- _Work to be completed_: All lines from the one that contains "The height and" through the close of the entries below are to be repeated exactly, without any pictures.
* * * *
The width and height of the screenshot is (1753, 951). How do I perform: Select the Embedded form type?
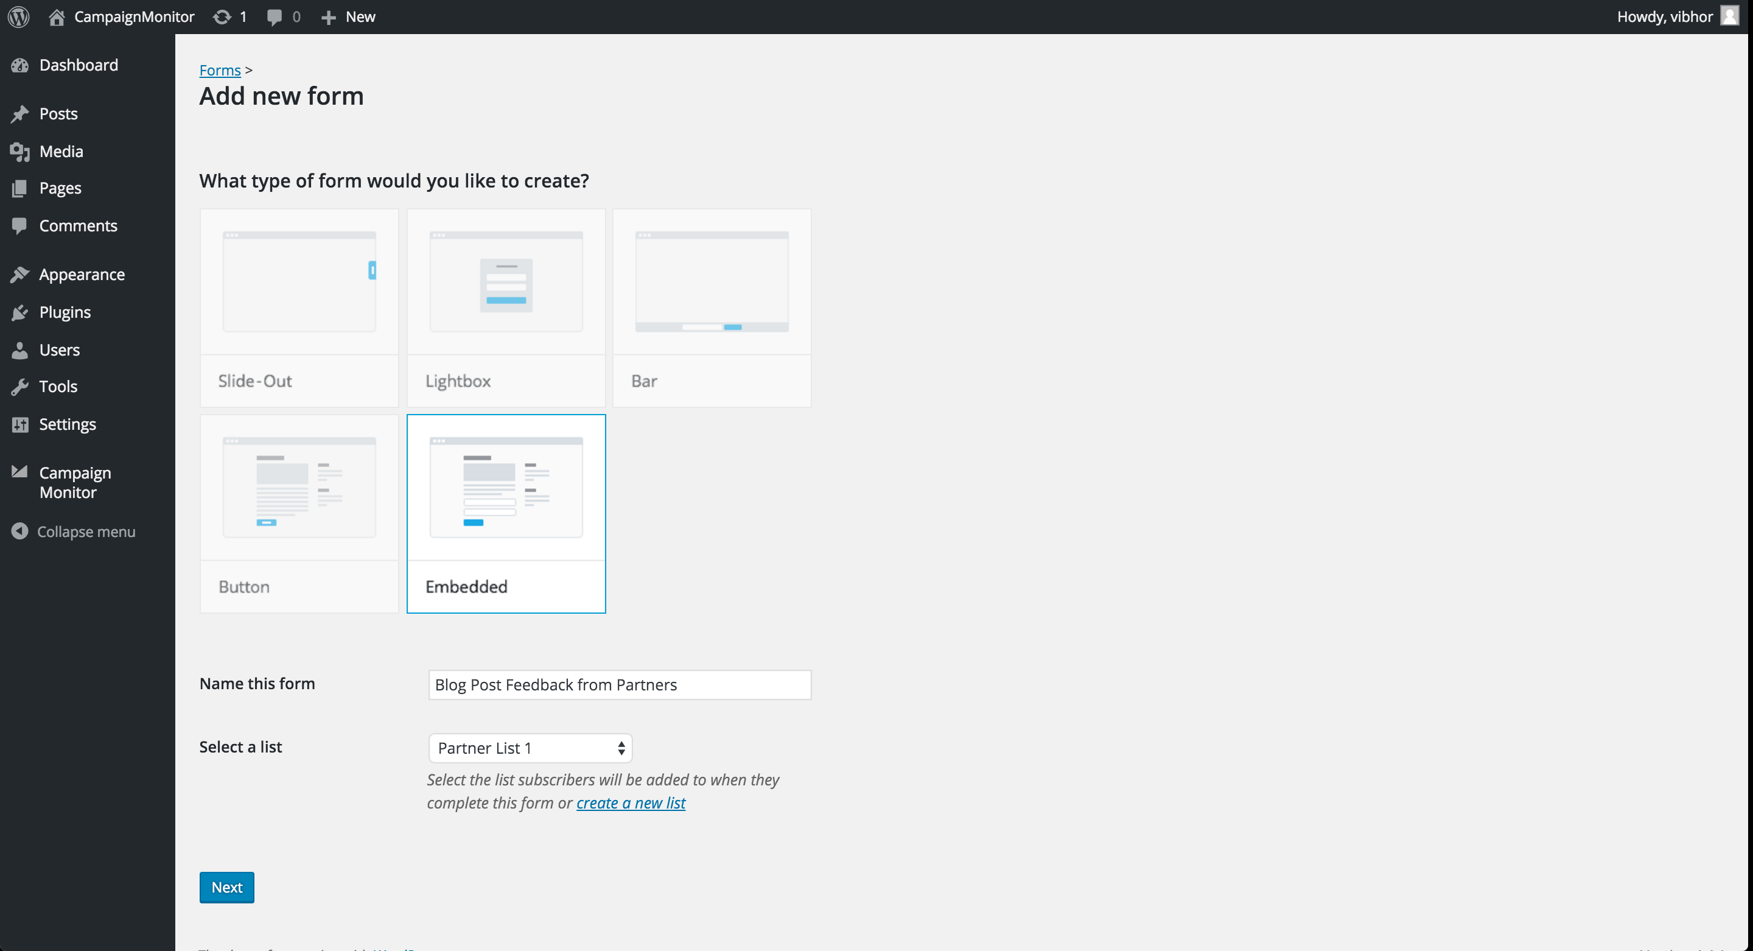click(506, 513)
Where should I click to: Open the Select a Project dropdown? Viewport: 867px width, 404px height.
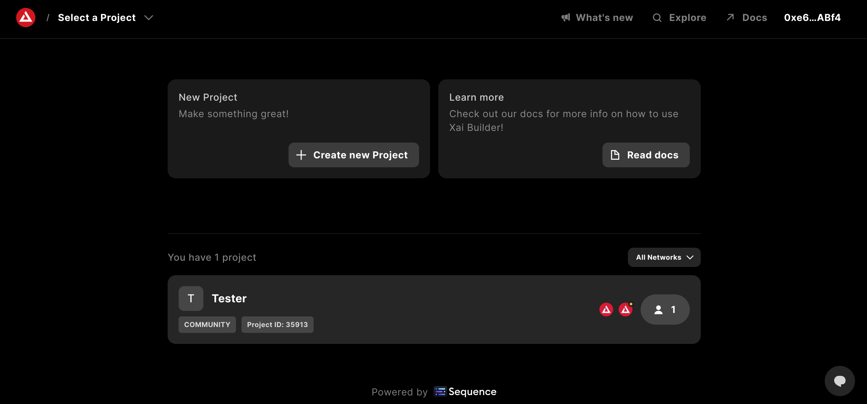pyautogui.click(x=97, y=18)
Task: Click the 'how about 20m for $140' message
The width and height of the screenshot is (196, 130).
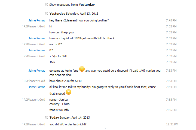Action: (65, 81)
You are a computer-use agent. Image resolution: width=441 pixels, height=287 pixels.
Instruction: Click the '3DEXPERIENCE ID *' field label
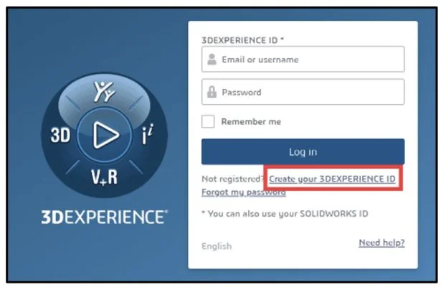click(x=242, y=40)
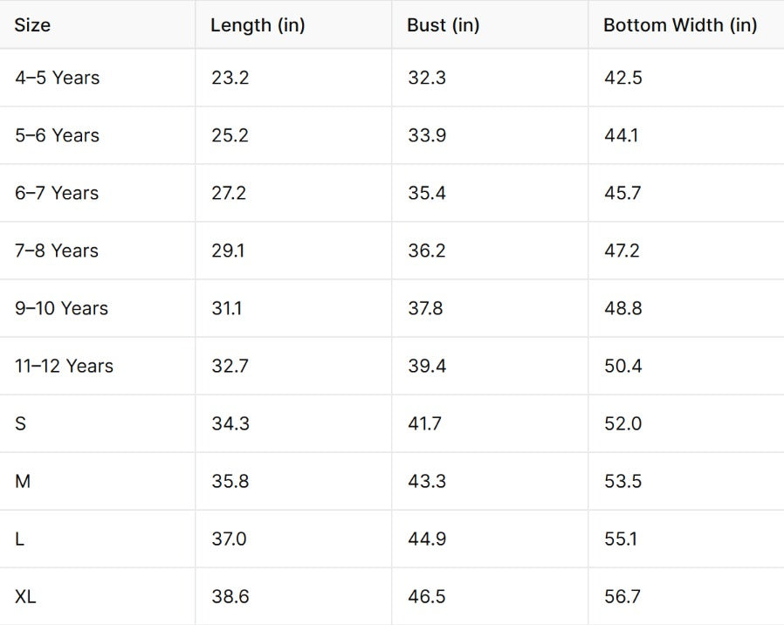Select the 4–5 Years size cell
The image size is (784, 625).
[x=57, y=78]
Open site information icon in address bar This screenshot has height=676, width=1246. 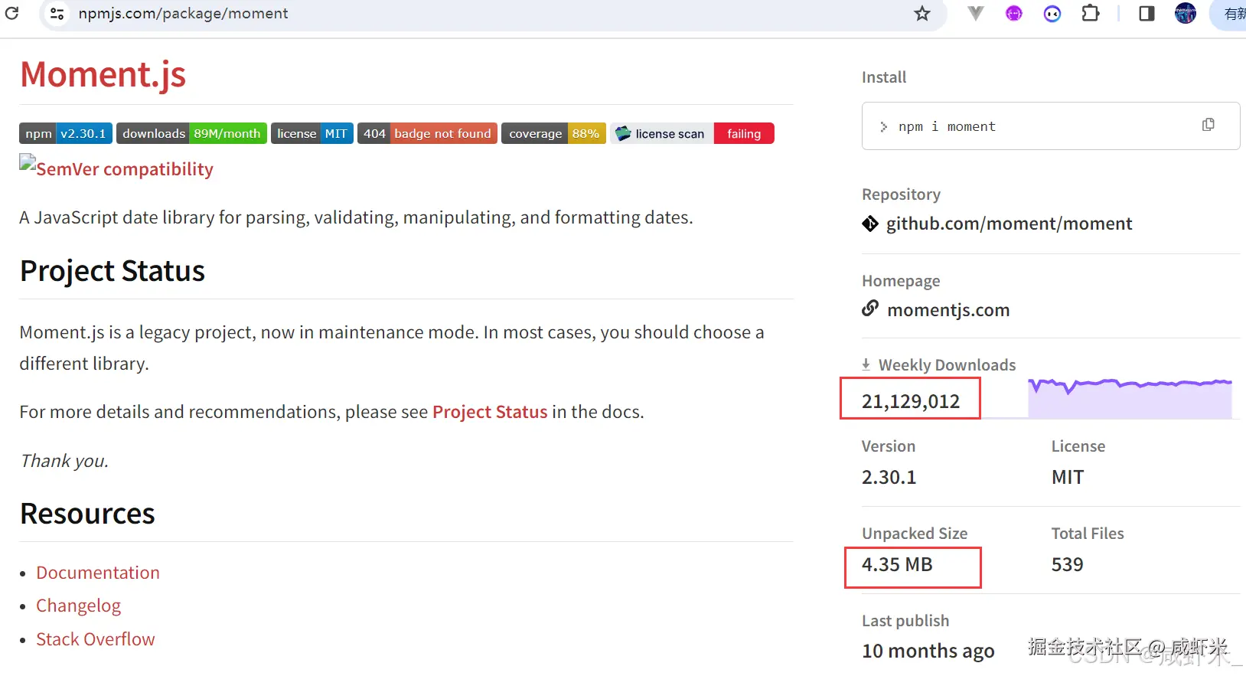point(57,14)
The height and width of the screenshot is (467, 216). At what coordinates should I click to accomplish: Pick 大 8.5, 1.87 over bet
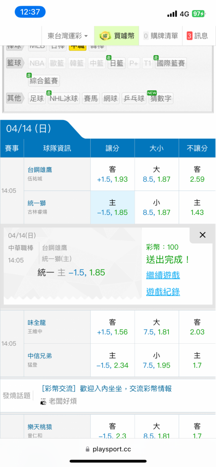tap(157, 174)
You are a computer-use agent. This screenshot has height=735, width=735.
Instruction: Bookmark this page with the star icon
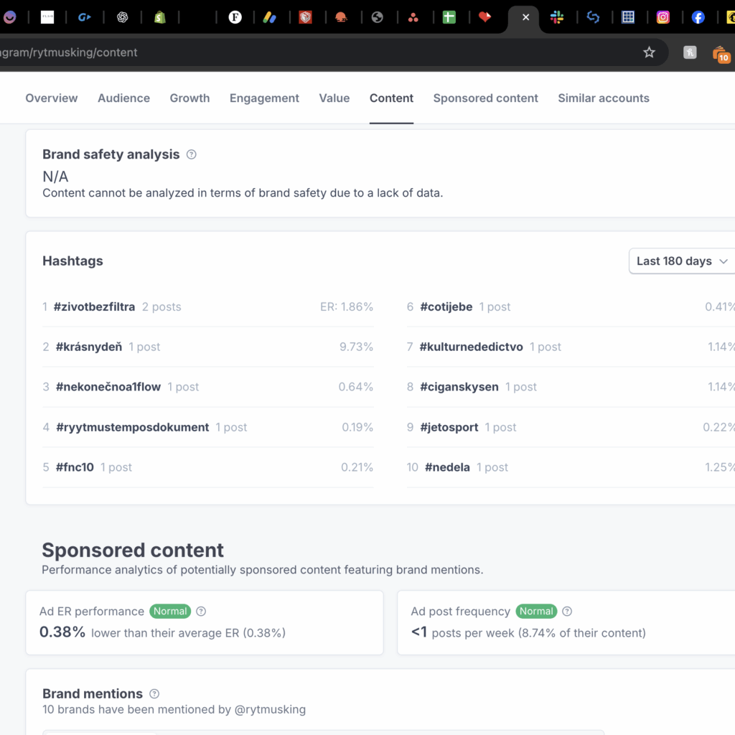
* * * *
- _Task result_:
The height and width of the screenshot is (467, 216). At what coordinates should I click to accomplish: Pick 大 8.5, 1.87 over bet
tap(157, 174)
You are a computer-use agent. This screenshot has height=735, width=735.
Instruction: Bookmark this page with the star icon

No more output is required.